L’Assurance maladie a mis sur la table des revalorisations de 806 millions d’euros sur quatre ans, « un effort sans précédent », selon elle. Mais « insuffisant » pour les professionnels: au regard des plafonnements proposés pour les prothèses, le gain net s’élèverait au bout du compte à 341 millions d’euros.

« A peu près 30% » des dentistes seraient « perdants », selon Mme Mojaïsky.

Le président de chambre honoraire à la Cour des comptes, Bertrand Fragonard, désigné comme arbitre, est désormais chargé de remettre ses propositions à la ministre « le 7 mars ».

Ce règlement arbitral, potentiellement moins avantageux, est très mal perçu par la profession, la ministre ayant ajouté cette option dans le dernier budget de la Sécu.

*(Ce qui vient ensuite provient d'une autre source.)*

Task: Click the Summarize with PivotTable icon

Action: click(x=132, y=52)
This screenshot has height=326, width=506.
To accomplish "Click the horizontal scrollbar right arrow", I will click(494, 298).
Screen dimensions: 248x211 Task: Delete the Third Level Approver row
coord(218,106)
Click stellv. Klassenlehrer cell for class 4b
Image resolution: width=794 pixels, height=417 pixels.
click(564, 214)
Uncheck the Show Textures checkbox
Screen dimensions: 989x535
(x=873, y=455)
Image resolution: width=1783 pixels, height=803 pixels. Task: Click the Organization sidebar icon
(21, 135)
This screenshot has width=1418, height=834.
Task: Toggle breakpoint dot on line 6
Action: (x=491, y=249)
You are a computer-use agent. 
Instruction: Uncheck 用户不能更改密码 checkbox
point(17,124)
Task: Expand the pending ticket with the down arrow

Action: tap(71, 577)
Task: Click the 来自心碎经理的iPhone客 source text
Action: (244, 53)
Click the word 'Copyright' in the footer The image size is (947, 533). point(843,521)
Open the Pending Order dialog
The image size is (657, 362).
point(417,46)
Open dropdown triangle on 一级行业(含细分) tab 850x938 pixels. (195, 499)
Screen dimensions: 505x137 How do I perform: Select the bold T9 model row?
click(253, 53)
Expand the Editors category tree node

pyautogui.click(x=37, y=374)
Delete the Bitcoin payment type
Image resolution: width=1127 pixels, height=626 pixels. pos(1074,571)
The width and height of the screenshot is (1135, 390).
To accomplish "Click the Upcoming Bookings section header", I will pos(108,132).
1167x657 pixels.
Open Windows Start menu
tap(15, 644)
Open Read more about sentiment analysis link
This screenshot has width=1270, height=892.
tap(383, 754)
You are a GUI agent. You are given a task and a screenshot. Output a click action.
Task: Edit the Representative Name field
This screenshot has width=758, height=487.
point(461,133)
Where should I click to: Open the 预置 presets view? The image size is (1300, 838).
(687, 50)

« C’est une sorte de 49-3 déguisé », estime Corentin Schneider, 23 ans et membre de l’UNECD. Il regrette que la « ministre ne se manifeste pas malgré (les) sept semaines de grève hospitalière » des étudiants, qui multiplient les actions coup de poing.

Entre 3.000 et 5.000 dentistes avaient déjà manifesté à Paris fin janvier, selon des sources policières et syndicales.